50年の時をさかのぼる旅は、思わぬ事実を明かしてくれたのかもしれない。
3月17日放送のNHK連続テレビ小説「カムカムエヴリバディ」第96話では、32年ぶりに岡山に帰省した大月るい(深津絵里)が、夫の錠一郎(オダギリジョー)と共に懐かしのジャズ喫茶を訪れる場面が描かれた。
昭和19年に雉真安子(上白石萌音)の一人娘として生まれたるいは、出征した父親の稔が戦死。母親の安子は進駐軍将校と一緒にアメリカに渡ってしまい、小学校入学時から親の愛を知らぬままに育つこととなった。
父方の祖父や叔父はいるものの、天涯孤独を感じていたるいは17歳で高校を中退し、単身で大阪に出ることに。それ以降、実家の雉真家とは一切の連絡を絶っていたが、安子の兄で自分の叔父にあたる橘算太の最期を看取ったことをきっかけに、自身のルーツと向き合う思いから岡山に帰省したのだった。

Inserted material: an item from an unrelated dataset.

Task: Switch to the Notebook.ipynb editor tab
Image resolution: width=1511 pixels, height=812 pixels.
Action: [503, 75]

「その岡山は、大阪で知り合って結婚した錠一郎(オダギリジョー)の出身地でもありました。戦災孤児だった錠一郎は、ジャズ喫茶マスターの柳沢定一(世良公則)に育てられ、やがてトランペットをマスターして、活躍の場を求めて大都市の大阪に出ていたのです。その後に定一は亡くなりましたが、定一が営んでいたジャズ喫茶『ディッパーズマウス』と同名の店が岡山にあることを、大阪時代にお世話になったジャズ喫茶の経営者・木暮洋輔からの情報で知ることに。そこで今回、錠一郎とるいはその店を訪れてみたのです」(テレビ誌ライター)

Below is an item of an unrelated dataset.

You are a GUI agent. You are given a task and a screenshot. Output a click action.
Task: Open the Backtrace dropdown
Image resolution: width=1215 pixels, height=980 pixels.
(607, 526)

その店にいたのは定一の息子である健一(世良公則※一人二役)。健一は、孫の慎一(前野朋哉)が再興したジャズ喫茶を手伝っており、ここでるいは母親の安子と父親の稔が初デートした様子を健一から聞くことができた。
そこに戻ってきた孫の慎一。おはぎを買ってきた彼は、そのおはぎを曾祖父である定一にお供えしていた。ここに驚くべき光景が広がっていたというのである。
「慎一が買ってきたおはぎは、はっきりとは見えませんがどうやら『御菓子司 たちばな』と印刷された紙に包まれている様子。それは安子の実家である和菓子屋と同じ名前だったのです。しかし『たちばな』は戦災で焼失し、安子の父親で二代目店主の金太は再興を目指していたものの、志半ばで亡くなっていました。戦後には安子と算太が共同で『たちばな』の立て直しを図るも、開業資金を持って算太が失踪したことで、その話も立ち消えとなっていたのです」(前出・テレビ誌ライター)
そうなると、慎一が買ってきた「御菓子司 たちばな」のおはぎは、いったいどこの店の物なのだろうか? 算太と安子は二人きりの兄妹で、ほかに家業を継ぐような親類はいなかったはずだが…。
「たちばなには3人の住み込み従業員がいましたが、全員が出征し、その後は杳として消息が分からないまま。その中で戦後に復員した誰かが、たちばなを再興した可能性もありそうです。店主が亡くなっているので“のれん分け”ではないものの、志を引き継ぐ思いで同じ名前の店を立ち上げることはありそうな話。なにより元従業員であれば、るいも受け継いでいるあんこの味を再現することはお手の物だったことでしょう」(テレビ誌ライター)
果たして慎一が買ってきたのは本当に「御菓子司 たちばな」のおはぎだったのか。視聴者もるいも気になっているであろうおはぎの正体が明かされることに、期待が高まるというものだ。